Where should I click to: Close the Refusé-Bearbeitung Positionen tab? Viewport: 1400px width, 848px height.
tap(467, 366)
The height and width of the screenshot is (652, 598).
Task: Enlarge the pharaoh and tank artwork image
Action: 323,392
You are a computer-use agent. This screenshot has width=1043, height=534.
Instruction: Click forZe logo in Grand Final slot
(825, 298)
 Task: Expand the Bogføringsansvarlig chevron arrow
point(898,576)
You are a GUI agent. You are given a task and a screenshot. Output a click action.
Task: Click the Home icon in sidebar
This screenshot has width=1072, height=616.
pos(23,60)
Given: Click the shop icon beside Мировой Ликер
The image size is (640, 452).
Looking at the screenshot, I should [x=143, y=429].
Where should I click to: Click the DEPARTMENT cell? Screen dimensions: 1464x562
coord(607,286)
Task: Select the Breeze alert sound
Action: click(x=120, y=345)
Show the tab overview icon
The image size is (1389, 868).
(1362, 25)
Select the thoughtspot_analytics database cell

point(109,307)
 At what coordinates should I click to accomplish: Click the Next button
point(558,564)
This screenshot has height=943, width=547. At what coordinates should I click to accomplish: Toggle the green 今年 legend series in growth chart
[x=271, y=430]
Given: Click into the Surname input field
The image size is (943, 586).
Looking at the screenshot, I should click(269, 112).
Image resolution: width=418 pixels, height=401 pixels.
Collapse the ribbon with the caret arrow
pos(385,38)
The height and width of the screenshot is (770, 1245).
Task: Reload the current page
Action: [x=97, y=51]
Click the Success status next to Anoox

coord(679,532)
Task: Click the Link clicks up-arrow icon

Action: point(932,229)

* _Что сделать_
Оформите все строки записей выше как таблицу Markdown с колонками «Номер» и «Текст»: в первой укажите номер строки, во второй саму строку. Пустые строки в таблицу не включайте.

* _Результат ниже_
| Номер | Текст |
|---|---|
| 1 | Where should I click to: Close the Refusé-Bearbeitung Positionen tab? Viewport: 1400px width, 848px height. |
| 2 | tap(467, 366) |
| 3 | The height and width of the screenshot is (652, 598). |
| 4 | Task: Enlarge the pharaoh and tank artwork image |
| 5 | Action: 323,392 |
| 6 | You are a computer-use agent. This screenshot has width=1043, height=534. |
| 7 | Instruction: Click forZe logo in Grand Final slot |
| 8 | (825, 298) |
| 9 |  Task: Expand the Bogføringsansvarlig chevron arrow |
| 10 | point(898,576) |
| 11 | You are a GUI agent. You are given a task and a screenshot. Output a click action. |
| 12 | Task: Click the Home icon in sidebar |
| 13 | This screenshot has width=1072, height=616. |
| 14 | pos(23,60) |
| 15 | Given: Click the shop icon beside Мировой Ликер |
| 16 | The image size is (640, 452). |
| 17 | Looking at the screenshot, I should [x=143, y=429]. |
| 18 | Where should I click to: Click the DEPARTMENT cell? Screen dimensions: 1464x562 |
| 19 | coord(607,286) |
| 20 | Task: Select the Breeze alert sound |
| 21 | Action: click(x=120, y=345) |
| 22 | Show the tab overview icon |
| 23 | The image size is (1389, 868). |
| 24 | (1362, 25) |
| 25 | Select the thoughtspot_analytics database cell |
| 26 | point(109,307) |
| 27 |  At what coordinates should I click to accomplish: Click the Next button |
| 28 | point(558,564) |
| 29 | This screenshot has height=943, width=547. At what coordinates should I click to accomplish: Toggle the green 今年 legend series in growth chart |
| 30 | [x=271, y=430] |
| 31 | Given: Click into the Surname input field |
| 32 | The image size is (943, 586). |
| 33 | Looking at the screenshot, I should click(269, 112). |
| 34 | Image resolution: width=418 pixels, height=401 pixels. |
| 35 | Collapse the ribbon with the caret arrow |
| 36 | pos(385,38) |
| 37 | The height and width of the screenshot is (770, 1245). |
| 38 | Task: Reload the current page |
| 39 | Action: [x=97, y=51] |
| 40 | Click the Success status next to Anoox |
| 41 | coord(679,532) |
| 42 | Task: Click the Link clicks up-arrow icon |
| 43 | Action: point(932,229) |